Security31.03.2016

The drug-dealing, weapon-selling former South African crypto king

Hacker

Paul Le Roux’s story reads, as the Daily Mail put it, like the tale of the villain from a James Bond movie.

Atavist magazine is running a story titled “The Mastermind” in weekly installments, with Episode 3 (He Always Had a Dark Side) connecting Le Roux to TrueCrypt.

TrueCrypt is the software Edward Snowden taught journalist Glenn Greenwald to use before leaking classfied NSA documents to him.

Born in Bulawayo on 24 December 1972 and put up for adoption without receiving a name from his mother, Le Roux lived in Mashava, Zimbabwe for the first 12 years of his life.

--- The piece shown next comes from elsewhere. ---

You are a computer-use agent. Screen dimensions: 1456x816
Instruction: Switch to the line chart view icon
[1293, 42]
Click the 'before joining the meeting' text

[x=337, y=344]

In 1984, four years after Robert Mugabe became Prime Minister, the Le Roux family moved to Krugersdorp.

Shortly after the move, Le Roux’s father bought him his first computer. Wing Commander, released in 1990, became his favourite game.

Before this, though, in the 1980s when he was 15, Le Roux was arrested in his family home for selling porn.

Although he was an excellent student, he hated learning Afrikaans – which he said was a dead language – and eventually dropped out of school at 16 to focus on his love for computers.

At 17 he told his parents he was moving, and left for the United Kingdom.

After he left South Africa, Le Roux became nomadic, moving from the UK to the US, and then to Australia.

Atavist reported that it traced him through an archive of posts to old online message boards, where he posted angry, sarcastic, or offensive material to troll other users.

Paul le Roux - Galeao airport security

Paul le Roux caught on a Galeao Airport security camera. Until recently, it was the only publicly-available photo of the man.

Sowing the seeds of TrueCrypt

Through the clues Le Roux left in his message board postings, Atavist connected him to Encryption for the Masses (E4M) – which he began developing in 1997.

“I have set up a company in South Africa, and am offering good-quality programming services at excellent developing-country rates,” he said on the old E4M web page.

“South Africa is a good choice for offshore programming because there are many skilled programmers, and salaries are cost effective.”

A former collaborator and employer said Le Roux was desperate for money around that time.

After a professional falling out and later reconciliation, Le Roux tried his hand at building a game engine for an online casino he wanted to launch in Canada and Romania.

By October 2002, his company was defunct and he asked for contract programming work on a Scramdisk-related security forum.

TrueCrypt was released in 2004, built on the code for E4M, with little known about the groups developing or funding the software.

Le Roux’s former colleagues at SecurStar suspected he was part of the TrueCrypt team, but couldn’t prove it.

TrueCrypt and Edward Snowden

In 2012, Edward Snowden, under the handle “Cincinnatus”, arranged a cryptoparty in Hawaii to which he invited journalist Glenn Greenwald.

There Snowden taught attendees how to use TrueCrypt, one of a few encryption programs that had resisted the NSA’s attempts to crack it.

“What Snowden and the rest of the world wouldn’t know for another two years was that Paul Le Roux, the man whose code formed the foundation of True Crypt, was at that very moment in the custody of the US government,” Atavist reported.

He faced prosecution for a number of crimes, with reports suggesting that he stood accused of everything from dealing in arms and drugs, to murder.

“The only way out was to spill his secrets,” Atavist said, ending its latest installment on Le Roux’s life.

Caught in a sting

Le Roux was nabbed in Liberia after being lured there by US Drug Enforcement Administration agents in September 2012, The Star Tribune reported.

He has been charged for an array of crimes, with links to international gun running, North Korean methamphetamines, and Somali militias.

Seven murders are listed among the charges he is on trial for in a US court in Minnesota.

The Mastermind is being published on Atavist. At the time of publication, the magazine had published the first 3 episodes of Paul Le Roux’s story.